__Information shown__:
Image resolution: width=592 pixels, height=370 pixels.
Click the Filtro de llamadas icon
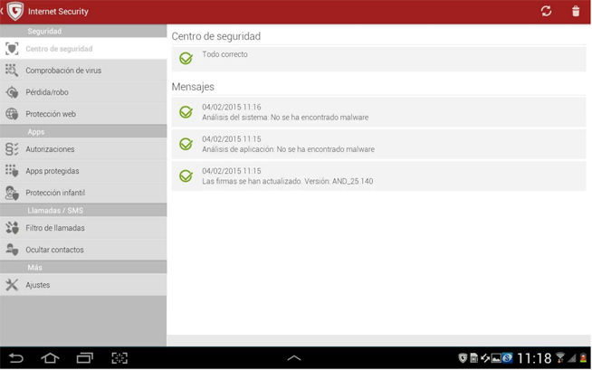pos(12,228)
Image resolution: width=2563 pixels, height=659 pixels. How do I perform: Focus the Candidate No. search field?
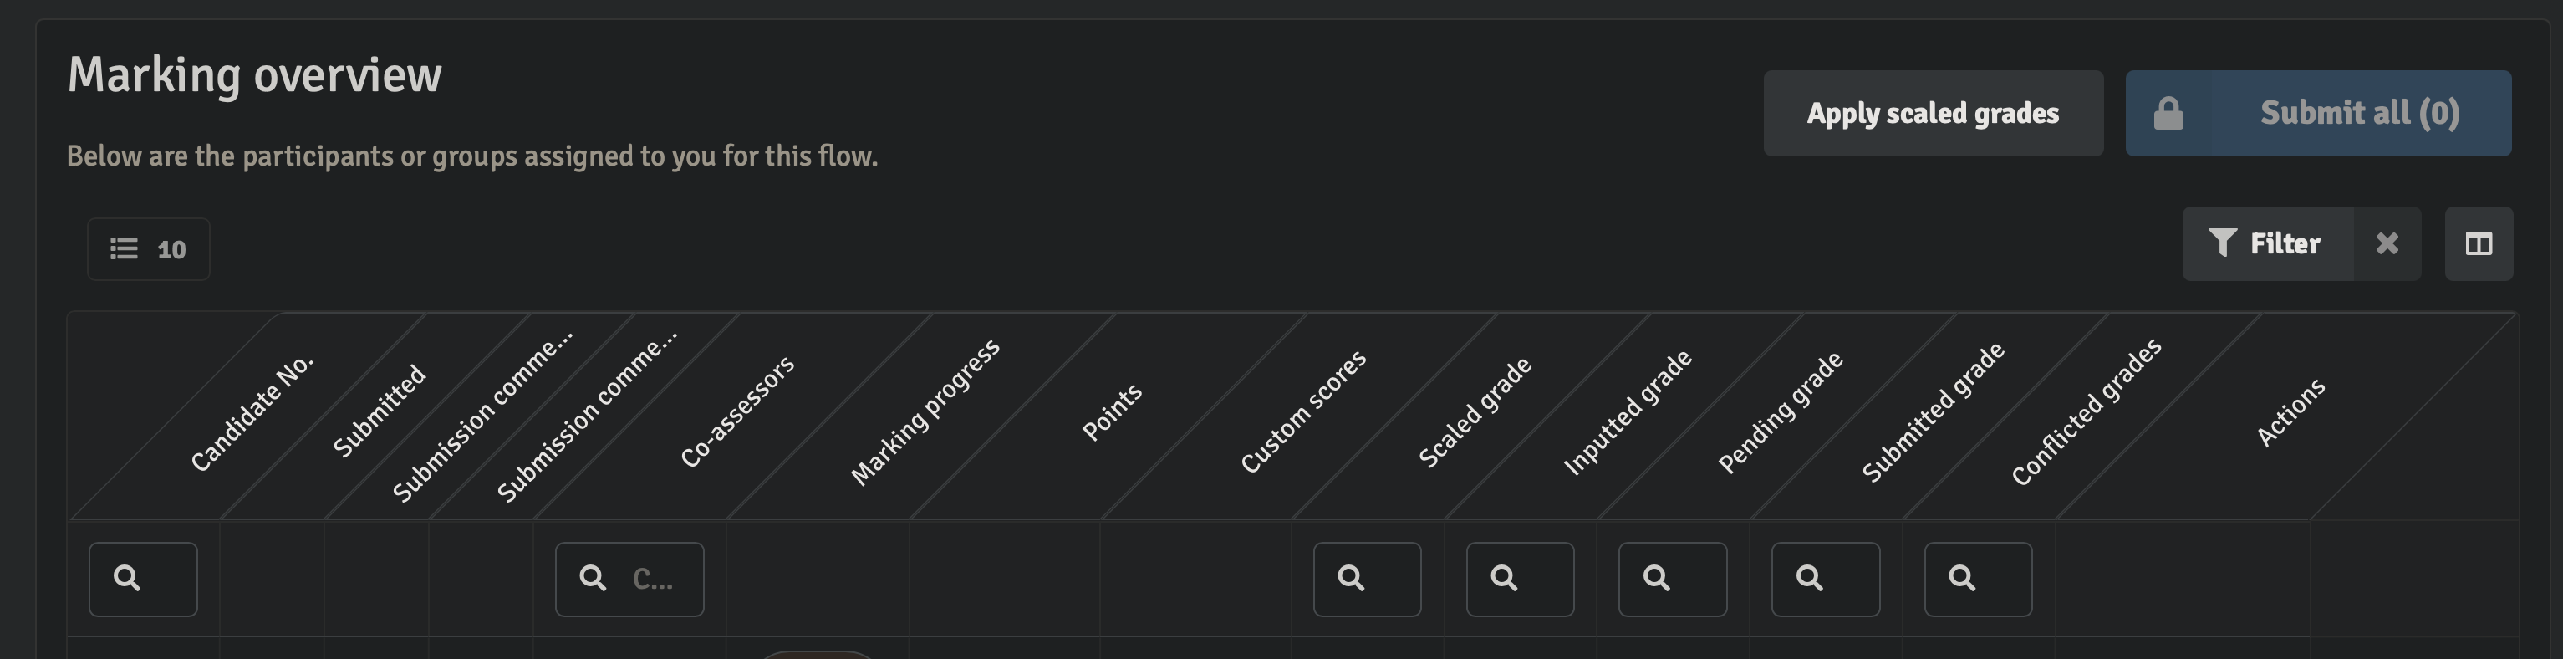click(143, 579)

__What this task involves__: Pictures are not part of the copy. Return every record exactly.

__Solution to the exercise__:
Image resolution: width=592 pixels, height=370 pixels.
Click the Filtro de llamadas icon
pos(12,228)
Image resolution: width=2563 pixels, height=659 pixels. How do I perform: Focus the Candidate No. search field?
click(143, 579)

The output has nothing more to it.